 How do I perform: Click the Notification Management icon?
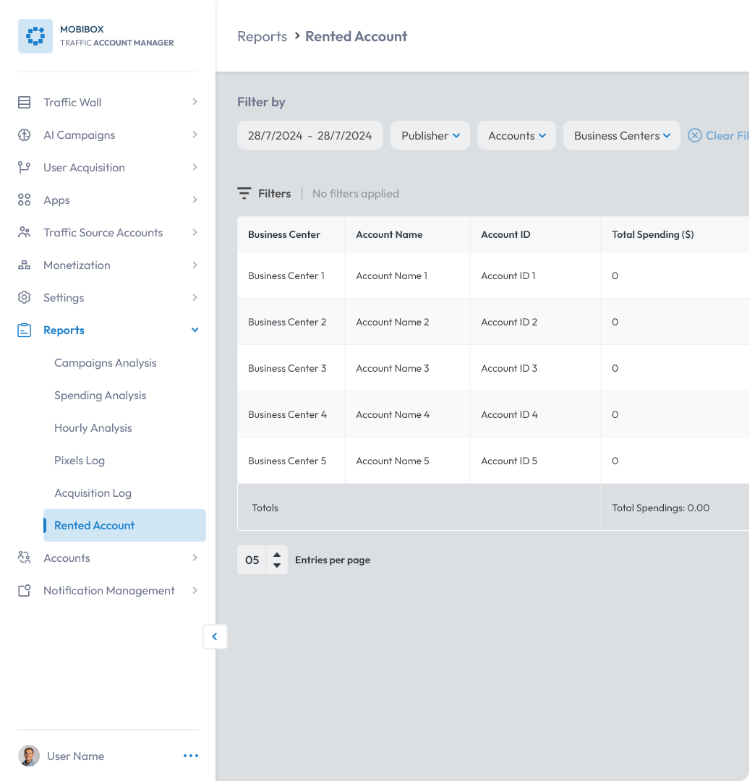point(24,591)
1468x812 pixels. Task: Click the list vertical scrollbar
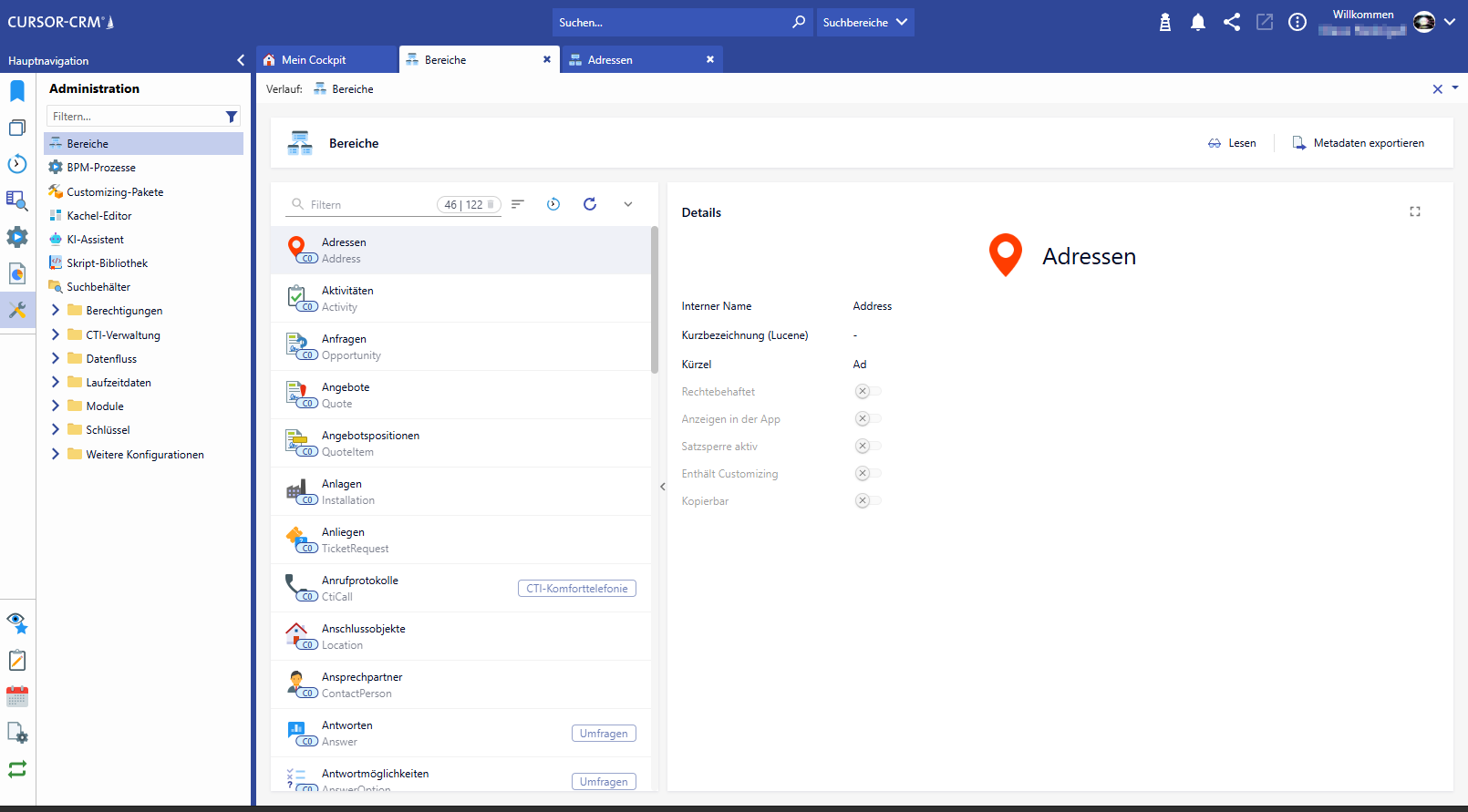click(655, 301)
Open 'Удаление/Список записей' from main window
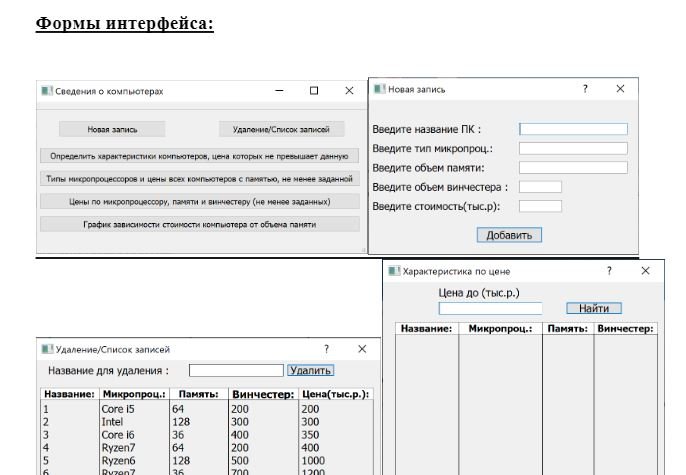This screenshot has width=686, height=475. point(281,129)
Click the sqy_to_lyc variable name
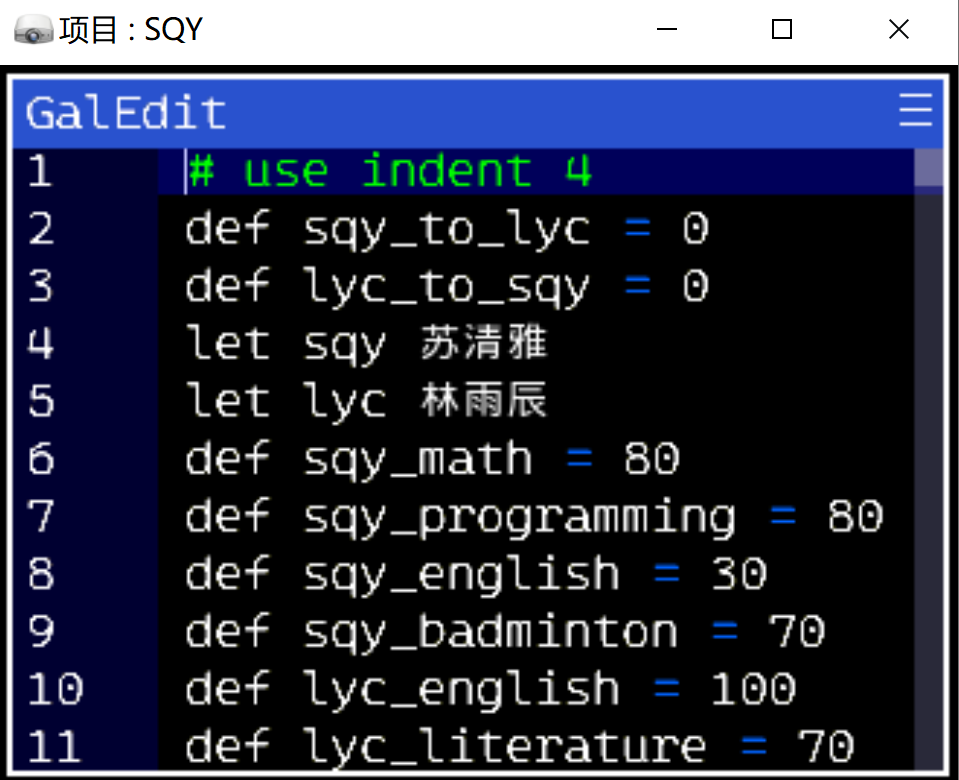This screenshot has width=959, height=780. pyautogui.click(x=446, y=229)
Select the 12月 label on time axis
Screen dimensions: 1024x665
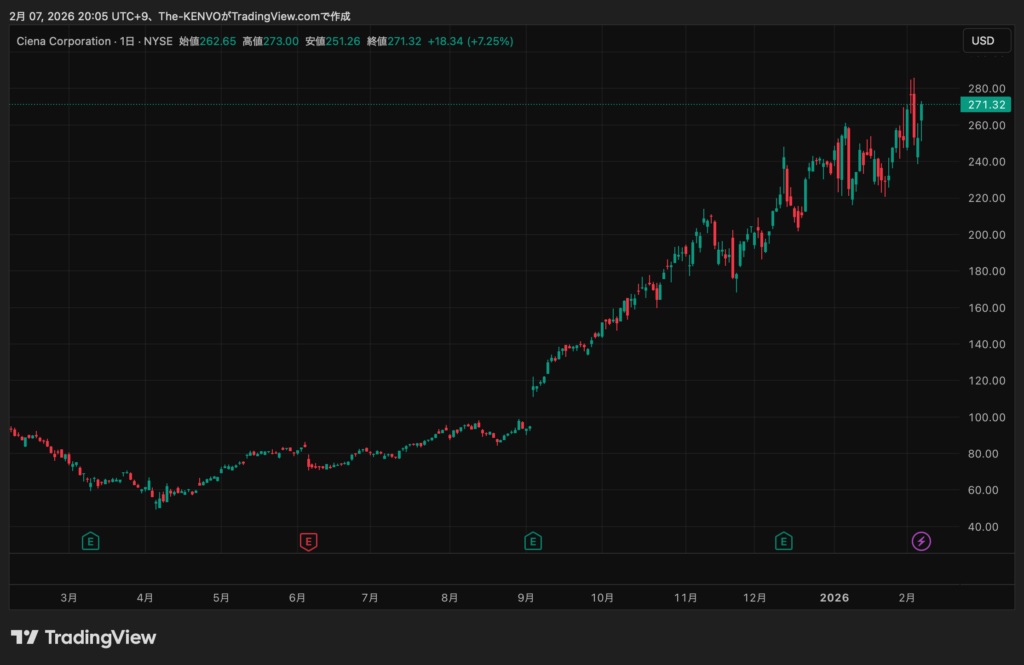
■ ■ ■ ■
Pictures are to be omitted. Output verbatim only the lines from the one holding "Select the 12月 label on time axis" through the end of the material, both included.

Answer space:
Select the 12月 label on time axis
Screen dimensions: 1024x665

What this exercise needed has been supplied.